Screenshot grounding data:
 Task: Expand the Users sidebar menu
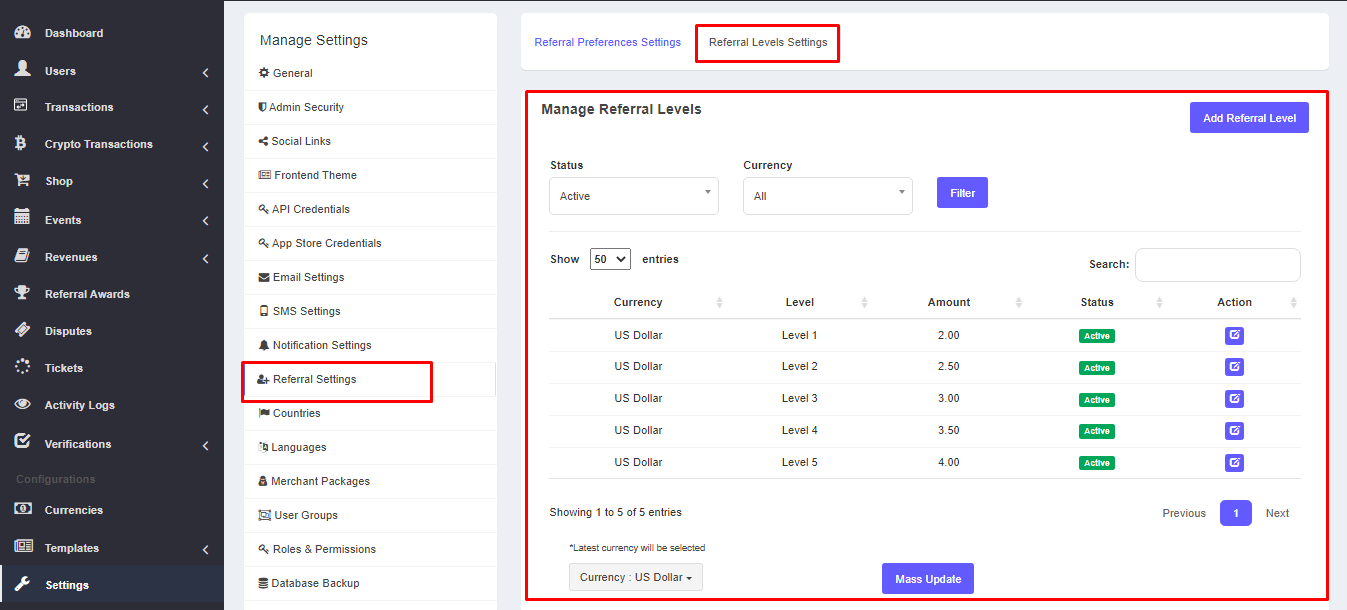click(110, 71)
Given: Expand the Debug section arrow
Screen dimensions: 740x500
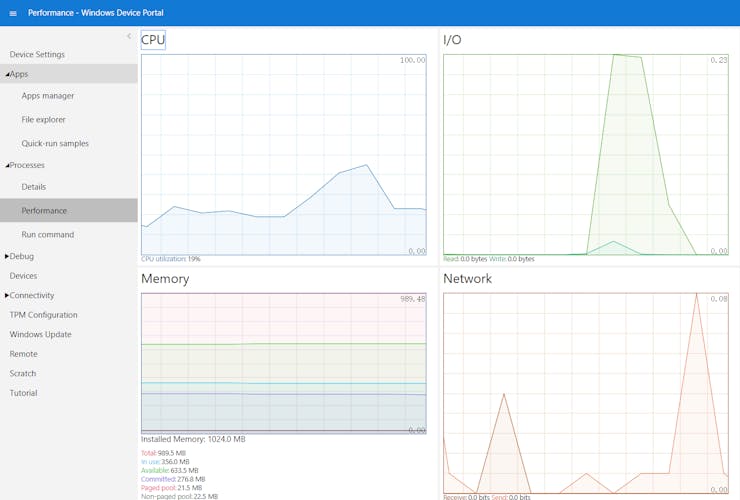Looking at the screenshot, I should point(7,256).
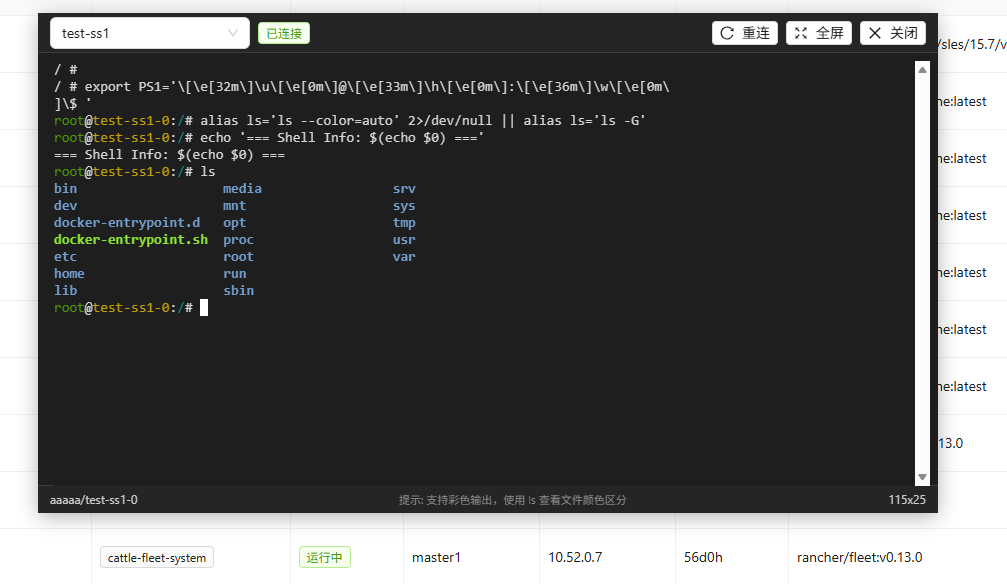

= Your assignment =
Copy out every entry above exactly. Leave the pictures out.

= Written solution =
 Task: Expand the Users sidebar menu
click(110, 71)
Given: Expand the Debug section arrow
Screen dimensions: 740x500
Looking at the screenshot, I should point(7,256).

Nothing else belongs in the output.